Outside-the-classroom experience and critical-thinking skills are transforming lives.
Over the past six years, four UBC Okanagan students have taken home top prizes at Universitas 21, an undergraduate research conference that brings together undergraduate presenters from universities around the globe.
Just this year, Irving K. Barber School of Arts and Sciences biology student Nishat Tasnim, originally from Bangladesh, earned two awards.

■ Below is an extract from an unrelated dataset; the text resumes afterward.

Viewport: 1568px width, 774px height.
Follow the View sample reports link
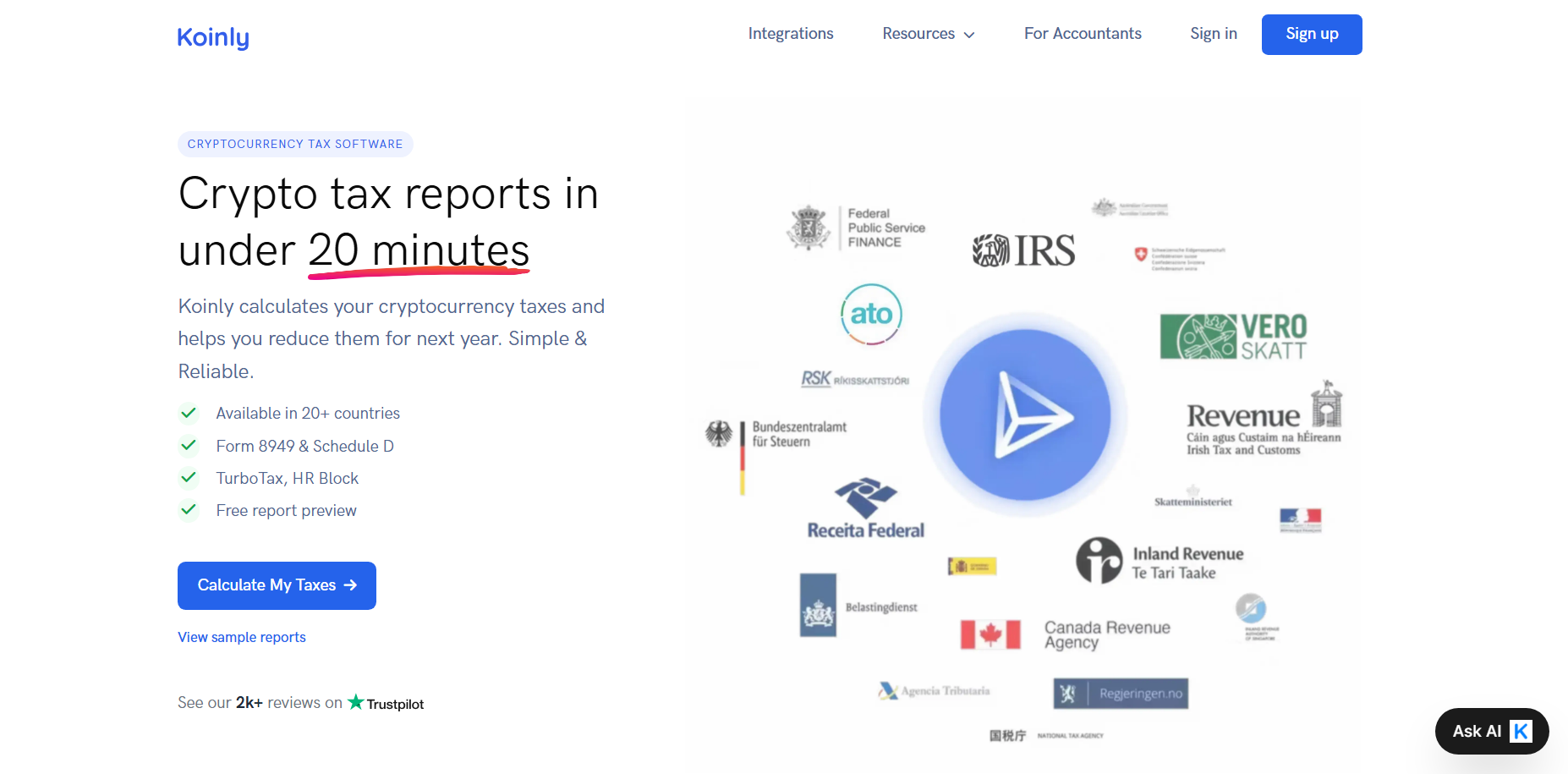(242, 637)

This is just one example of the benefits of UBCO’s focus on experiential learning.
Undergraduate research has been core to the Okanagan campus since it opened its doors in 2005. At first, the school had little capacity for major research grants. “Faculty got creative, relying on a non-traditional source of research assistance—undergraduates,” says Gordon Binsted, acting Vice-Principal Research and Dean of the Faculty of Health and Social Development.

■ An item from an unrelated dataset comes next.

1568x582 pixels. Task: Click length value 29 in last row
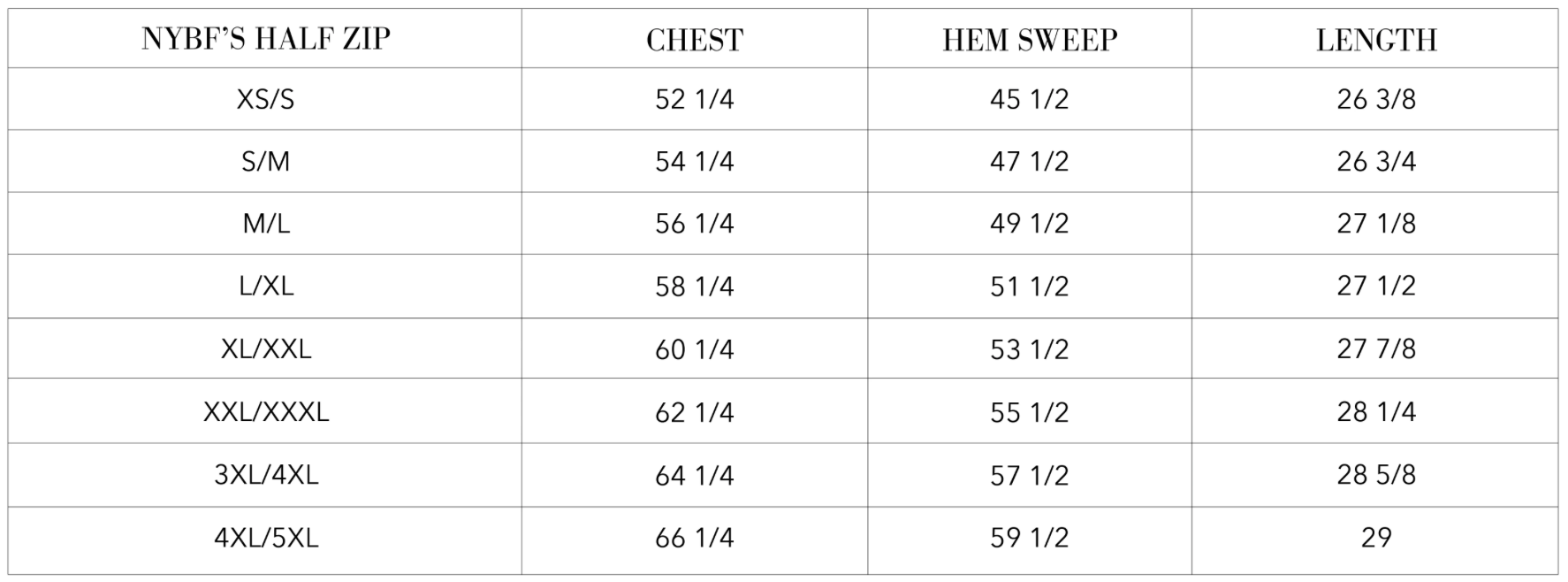(1376, 538)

The practice snowballed, as faculty embraced the practice of conducting meaningful research at the undergraduate level. For good reason, says Provost and Vice Principal Academic Cynthia Mathieson. “Research teaches the basis for inquiry. We want to enable and catalyze students to think in broader perspectives about identifying problems and how we go about solving them. This cannot happen through textbook learning alone.”
“Undergraduate research and experiential learning set UBCO apart,” says Binsted, who explains that the university encourages it in several ways. First, it is embedded in programming. Engineering majors do research as undergraduates. Students in health sciences take a practicum, either in the community or in a lab. Arts and Sciences students can apply for an Undergraduate Research Award to fund summer research, including international travel.
The university has also created honours programs requiring original work. And there are financial incentives, such as undergraduate research awards that pay students to work in labs over the summer.
Projects run the gamut: how hemispheres of the brain interact in bilinguals; the role of Italian immigrants in the Okanagan (1880-1920s); happiness influences on children in Zambia. Last year, an engineering student used the internal electronics from 1990s CD players to create a portable water-quality assessment device.
Early research experience clearly boosts those aiming to advance to graduate work or a career in the field. Not only are they likely to be on a first-name basis with professors, they may author a paper, book or journal article or entertain job offers. It definitely paid off for Tasnim, who was immediately accepted into the biology graduate program at UBCO after completing her undergrad degree in the spring.
Students also earn associated complementary benefits, like budgeting, teamwork and presentation skills. “We serious math and crunchy physics types are notoriously terrible at communicating,” explains Stephen McNeil, Associate Professor of Chemistry and Program Coordinator for the Irving K. Barber School of Arts and Sciences Undergraduate Research Awards. “To encapsulate the meaning of your science, and make its significance understood by people far removed from it—those skills go far beyond what you can find in a typical undergraduate classroom and inevitably pay dividends later on.”
What about those aiming for law school, policy development or the NGO sector? “They’ve had to grapple with real-world problems in a way coursework normally wouldn’t allow them to do,” McNeil says. “They develop critical-thinking skills, and work with groups of people much more in the model of what they’ll be doing in their careers.”
Mathieson points out that the benefits are profound for students and faculty alike. “It’s about engaging all the minds at the table,” she says.